*Task instructions*
Reproduce everything in the entries from the line containing "You are a GUI" down to the end of the entries, omitting the pictures.

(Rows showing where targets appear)
--------------------

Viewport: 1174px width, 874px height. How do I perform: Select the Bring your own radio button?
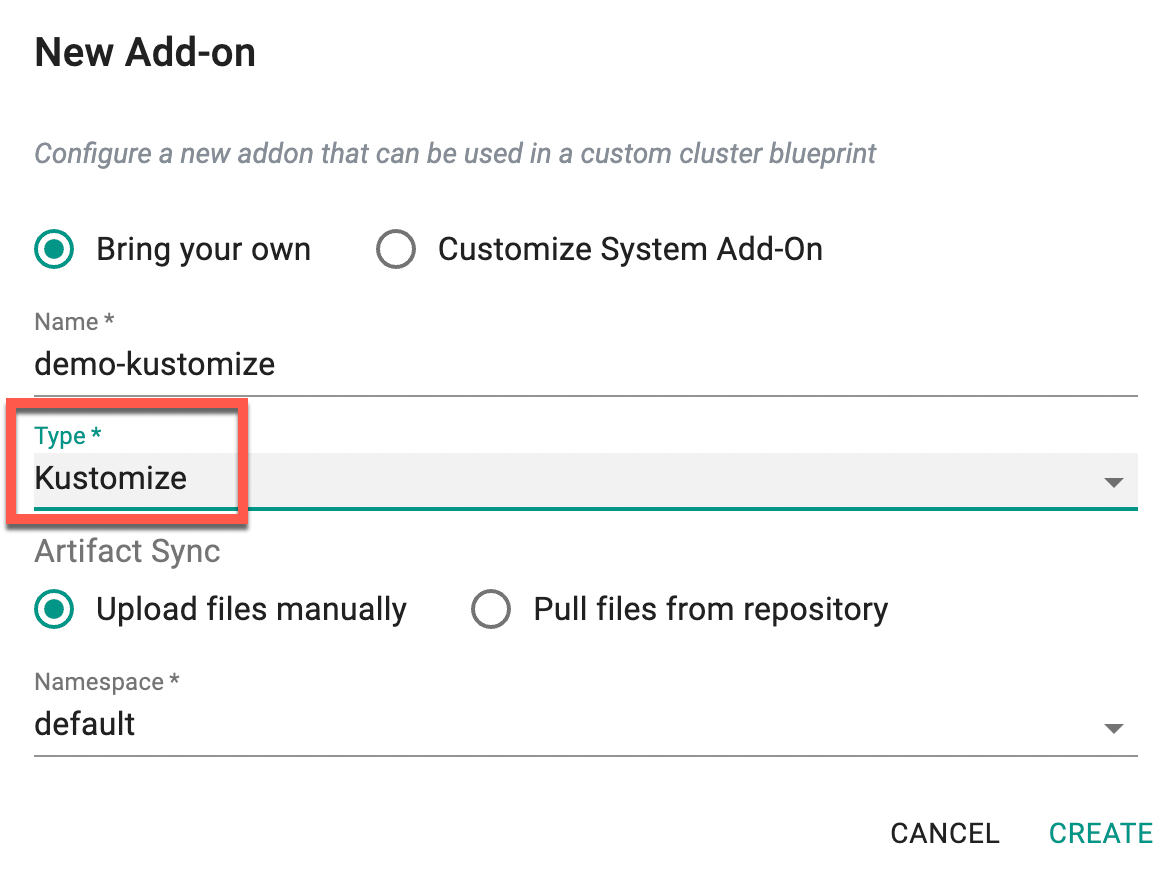[54, 249]
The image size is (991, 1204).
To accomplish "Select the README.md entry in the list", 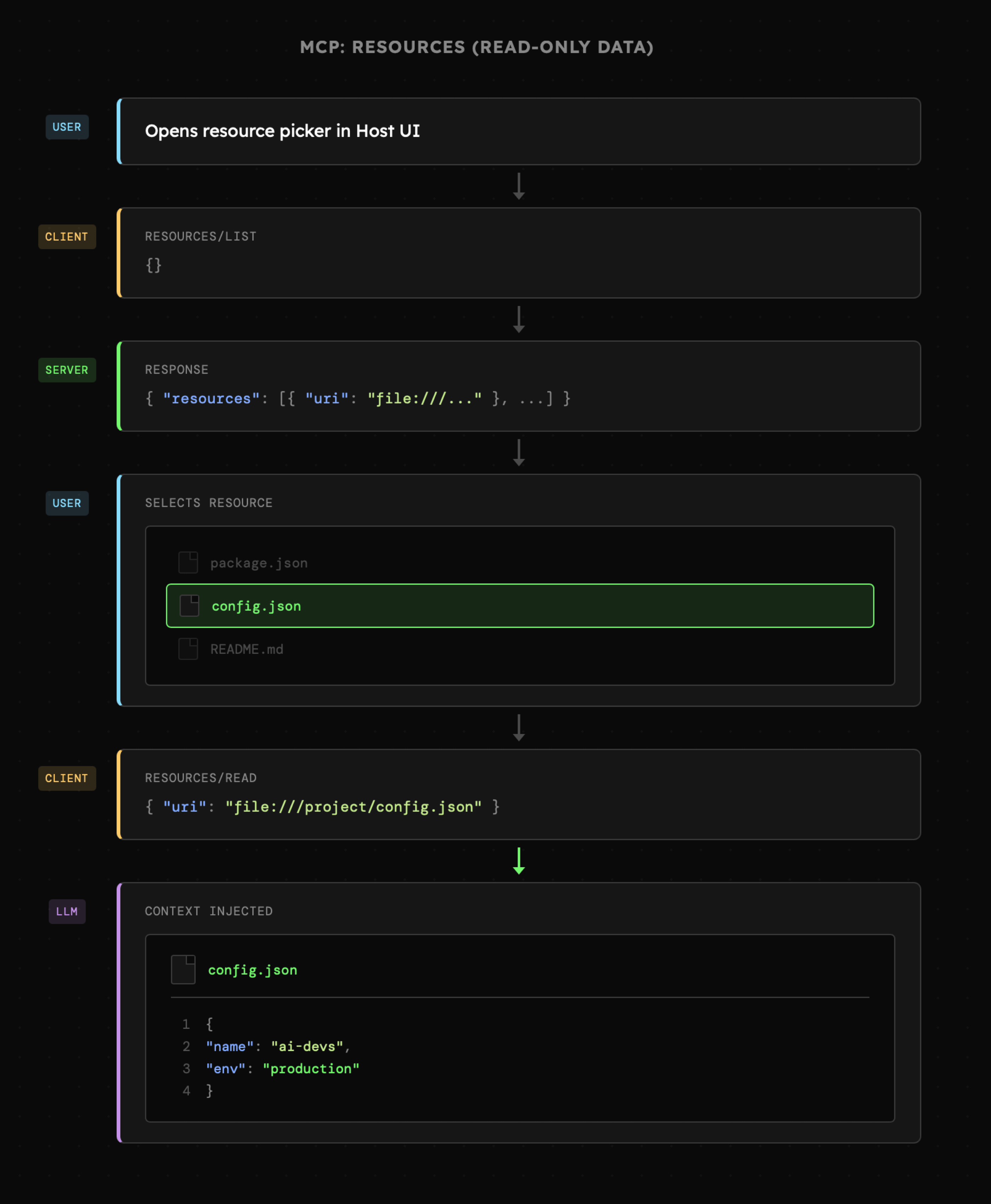I will click(x=247, y=649).
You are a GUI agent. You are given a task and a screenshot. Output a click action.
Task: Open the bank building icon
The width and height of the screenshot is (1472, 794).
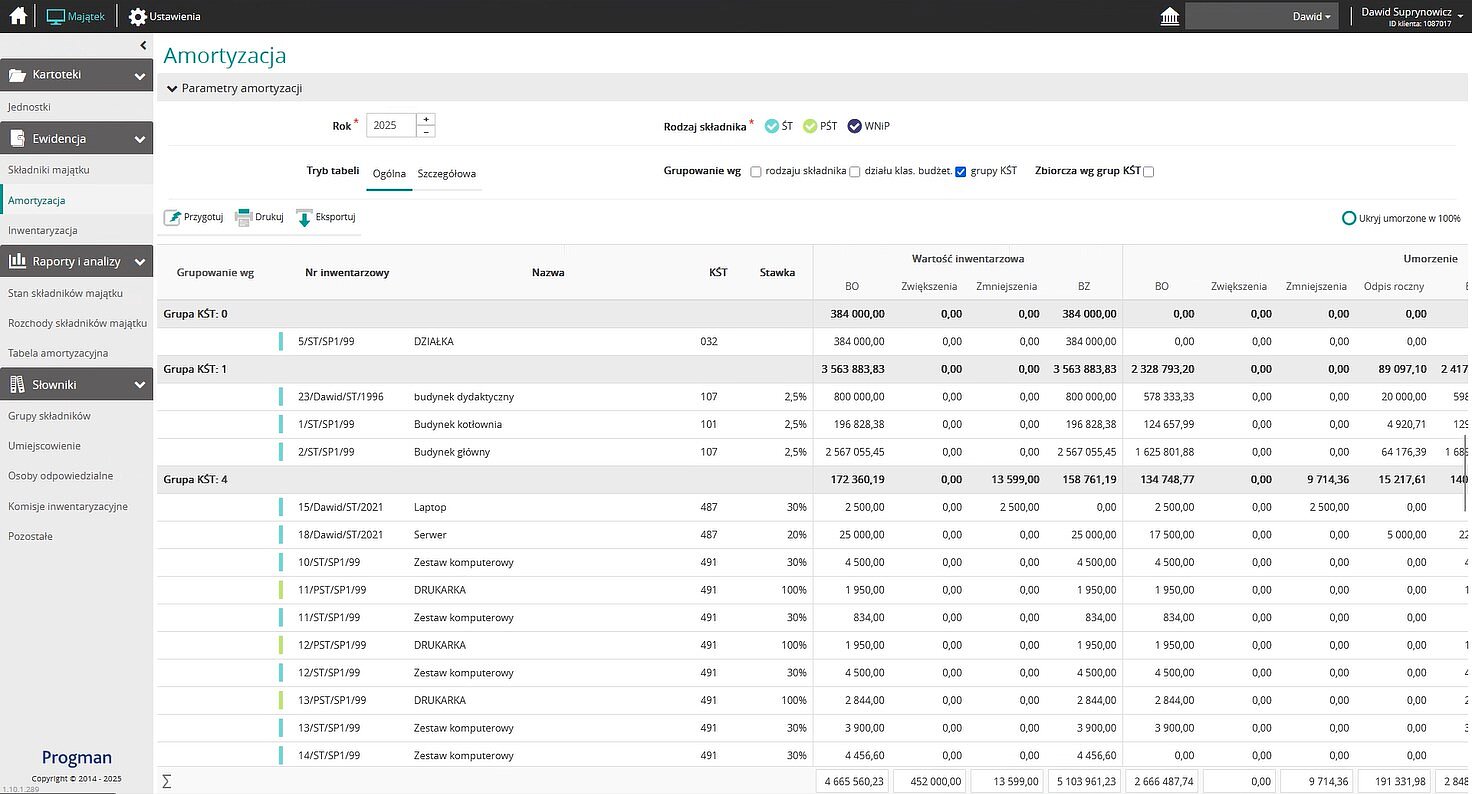(1168, 17)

--------------------

*Written answer*
You are a GUI agent. You are given a task and a screenshot. Output a click action.
Task: Open the bank building icon
The width and height of the screenshot is (1472, 794).
(1168, 17)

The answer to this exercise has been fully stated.